Using HDF5 in Python (h5py)

You can use h5py for either serial or parallel I/O.

If you would like to use h5py for serial I/O, you can load our default Python module where h5py is already installed via module load python.

You can also conda install h5py into your custom conda environment.

For more general information about HDF5 at NERSC please see this page.

Using h5py-parallel

If you would like to use h5py for parallel I/O, you will have to build h5py against mpi4py in your custom conda environment.

We will provide the directions for building an h5py-parallel enabled conda environment below. These directions are based on those found here and here.

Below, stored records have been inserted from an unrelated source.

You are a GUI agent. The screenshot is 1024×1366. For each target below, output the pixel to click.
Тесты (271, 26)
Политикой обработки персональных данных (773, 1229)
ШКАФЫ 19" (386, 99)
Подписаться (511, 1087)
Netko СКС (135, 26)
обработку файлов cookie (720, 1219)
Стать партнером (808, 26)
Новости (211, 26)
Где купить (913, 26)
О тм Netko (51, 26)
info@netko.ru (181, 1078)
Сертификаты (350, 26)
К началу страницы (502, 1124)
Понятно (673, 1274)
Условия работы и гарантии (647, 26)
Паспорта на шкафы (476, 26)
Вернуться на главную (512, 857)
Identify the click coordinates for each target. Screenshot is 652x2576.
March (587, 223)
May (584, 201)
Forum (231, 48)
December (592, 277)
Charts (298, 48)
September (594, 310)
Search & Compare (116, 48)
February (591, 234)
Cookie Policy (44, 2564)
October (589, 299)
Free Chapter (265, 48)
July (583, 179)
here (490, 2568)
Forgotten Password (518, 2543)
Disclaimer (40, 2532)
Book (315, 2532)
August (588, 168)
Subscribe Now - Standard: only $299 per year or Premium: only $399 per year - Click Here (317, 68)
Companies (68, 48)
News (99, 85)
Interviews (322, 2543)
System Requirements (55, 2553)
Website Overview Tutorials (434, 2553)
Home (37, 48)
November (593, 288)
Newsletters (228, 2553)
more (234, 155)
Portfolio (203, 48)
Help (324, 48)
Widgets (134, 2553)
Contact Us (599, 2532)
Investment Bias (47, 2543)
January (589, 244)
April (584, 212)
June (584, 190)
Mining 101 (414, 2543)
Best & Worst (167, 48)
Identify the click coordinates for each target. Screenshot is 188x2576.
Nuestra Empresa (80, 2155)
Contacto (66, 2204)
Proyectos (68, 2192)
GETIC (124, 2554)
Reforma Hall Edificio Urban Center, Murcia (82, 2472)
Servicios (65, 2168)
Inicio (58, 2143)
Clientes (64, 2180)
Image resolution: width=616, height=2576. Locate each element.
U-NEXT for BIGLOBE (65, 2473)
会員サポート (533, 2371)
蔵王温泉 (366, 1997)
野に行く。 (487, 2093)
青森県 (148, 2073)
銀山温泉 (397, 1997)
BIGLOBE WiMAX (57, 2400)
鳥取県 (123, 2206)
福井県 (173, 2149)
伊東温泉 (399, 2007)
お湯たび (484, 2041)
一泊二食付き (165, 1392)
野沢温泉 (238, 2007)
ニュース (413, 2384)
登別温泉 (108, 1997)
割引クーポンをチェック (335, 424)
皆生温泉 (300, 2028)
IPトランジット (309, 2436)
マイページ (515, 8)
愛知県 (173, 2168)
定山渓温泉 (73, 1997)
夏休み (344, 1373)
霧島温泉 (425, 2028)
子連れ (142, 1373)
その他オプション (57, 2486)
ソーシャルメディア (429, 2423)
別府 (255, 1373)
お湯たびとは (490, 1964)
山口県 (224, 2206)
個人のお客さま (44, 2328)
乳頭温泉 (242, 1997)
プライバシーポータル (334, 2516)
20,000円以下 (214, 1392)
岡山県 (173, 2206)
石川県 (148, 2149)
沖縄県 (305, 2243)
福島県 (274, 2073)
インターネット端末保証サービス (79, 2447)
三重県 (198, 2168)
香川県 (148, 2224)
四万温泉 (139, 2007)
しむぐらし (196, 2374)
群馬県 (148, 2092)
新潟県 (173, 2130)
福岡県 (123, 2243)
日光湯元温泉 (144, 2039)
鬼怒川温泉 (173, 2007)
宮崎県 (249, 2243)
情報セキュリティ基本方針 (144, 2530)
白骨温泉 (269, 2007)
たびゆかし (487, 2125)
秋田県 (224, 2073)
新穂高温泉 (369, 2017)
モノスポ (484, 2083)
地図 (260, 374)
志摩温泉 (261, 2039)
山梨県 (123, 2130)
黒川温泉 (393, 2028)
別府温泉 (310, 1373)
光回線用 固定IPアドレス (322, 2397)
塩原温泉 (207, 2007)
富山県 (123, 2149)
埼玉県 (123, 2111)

You will first need a conda environment with mpi4py built and installed for NERSC. You can follow our directions here OR you can try cloning our lazy-mpi4py conda environment where we have already built mpi4py for you:

module load python
conda create -n h5pyenv --clone lazy-mpi4py

Activate your environment

source activate h5pyenv

Load and configure your modules:

module load cray-hdf5-parallel
module swap PrgEnv-intel PrgEnv-gnu

Clone the h5py github repository:

cd $SCRATCH
git clone https://github.com/h5py/h5py
cd h5py

Configure your build environment:

export HDF5_MPI="ON"
export CC=/opt/cray/pe/craype/2.6.2/bin/cc

Configure your h5py build:

python setup.py configure

The output should look like:

********************************************************************************
                       Summary of the h5py configuration

HDF5 include dirs: [
  '/opt/cray/pe/hdf5/1.10.5.2/GNU/8.2/include'
]
HDF5 library dirs: [
  '/opt/cray/pe/hdf5/1.10.5.2/GNU/8.2/lib'
]
     HDF5 Version: '1.10.5'
      MPI Enabled: True
 Rebuild Required: True

********************************************************************************

Now build:

python setup.py build

Once the build completes, you'll need to install h5py as a Python package:

pip install --no-binary=h5py h5py

Now we will test our h5py-parallel enabled conda environment on a compute node since mpi4py will not work on login nodes. Get an interactive compute node:

salloc -N 1 -t 20 -C haswell -q interactive
module load python
source activate h5pyenv

We'll use this test program described in the h5py docs:

from mpi4py import MPI
import h5py

rank = MPI.COMM_WORLD.rank  # The process ID (integer 0-3 for 4-process run)

f = h5py.File('parallel_test.hdf5', 'w', driver='mpio', comm=MPI.COMM_WORLD)

dset = f.create_dataset('test', (4,), dtype='i')
dset[rank] = rank

f.close()

We can run this test with 4 mpi ranks:

srun -n 4 python test_h5pyparallel.py

Let's look at the file we wrote with h5dump parallel_test.hdf5. It should look like this:

HDF5 "parallel_test.hdf5" {
GROUP "/" {
   DATASET "test" {
      DATATYPE  H5T_STD_I32LE
      DATASPACE  SIMPLE { ( 4 ) / ( 4 ) }
      DATA {
      (0): 0, 1, 2, 3
      }
   }
}
}

Great! Our 4 mpi ranks each wrote part of this HDF5 file.